Fred Siegel, contributing editor of the City Journal and a professor at the Cooper Union college, offered much the same analysis. "McCain appeals to the independents that Bloomberg would have to appeal to," he said.
"Does he desperately want to run? Yes. But I'm skeptical," Siegel said. "He has to find an opening. What he lacks now is a rationale."
Douglas E. Schoen, a pollster and strategist who did polling for Bloomberg's two mayoral campaigns, disagreed. "I think it's too early to say," said Schoen, whose new book, "Declaring Independence," is about major voting trends that could pave the way for an independent candidacy.
Schoen said it is too soon to determine whether McCain and the Democratic nominee would be able to unite their parties, or whether large blocs of voters would remain alienated. McCain, he said, is already attracting the ire of the Republican Party's right wing.
There is less of a consensus on how the outcome of the Democratic race will affect Bloomberg's decision. Some said he would be less likely to run if Sen. Hillary Rodham Clinton became the nominee, because they are both New Yorkers. With Sen. Barack Obama (Ill.), the problem is that the senator has exactly the kind of post-partisan appeal that Bloomberg would make central to his campaign, and Obama, in the primaries so far, also has been backed by independent voters.

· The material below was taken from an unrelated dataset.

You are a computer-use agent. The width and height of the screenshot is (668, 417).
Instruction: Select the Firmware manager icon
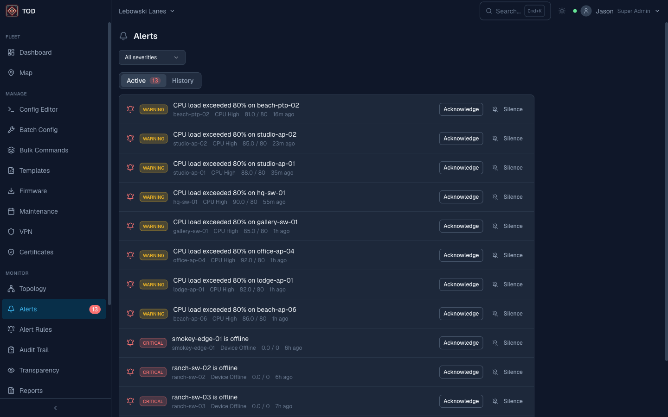point(11,191)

Those who still envision Bloomberg running said he is now looking to March 5, the day that Texas will begin allowing independent candidates to start collecting the signatures necessary to get on the state's presidential ballot. Between now and then, some analysts and others said, Bloomberg will be watching to see whether the two parties begin to coalesce around their presumptive nominees or whether lingering rancor from the primary battles leaves an opening for him.
But many are skeptical. "If it's McCain as the Republican nominee, and a historic choice on the Democratic side, I'm not sure what [Bloomberg] would offer," said Rhodes Cook, a political analyst who publishes a newsletter on politics. "He would need a burning issue -- and nothing seems to be burning."
Bloomberg continues to deny that he plans to run. But Thursday, the day Schwarzenegger endorsed McCain, the mayor offered a slightly different formulation that raised eyebrows in the political world.
"I've said repeatedly I'm not a candidate," he told reporters, and then added, cryptically, "And I'll stay that way."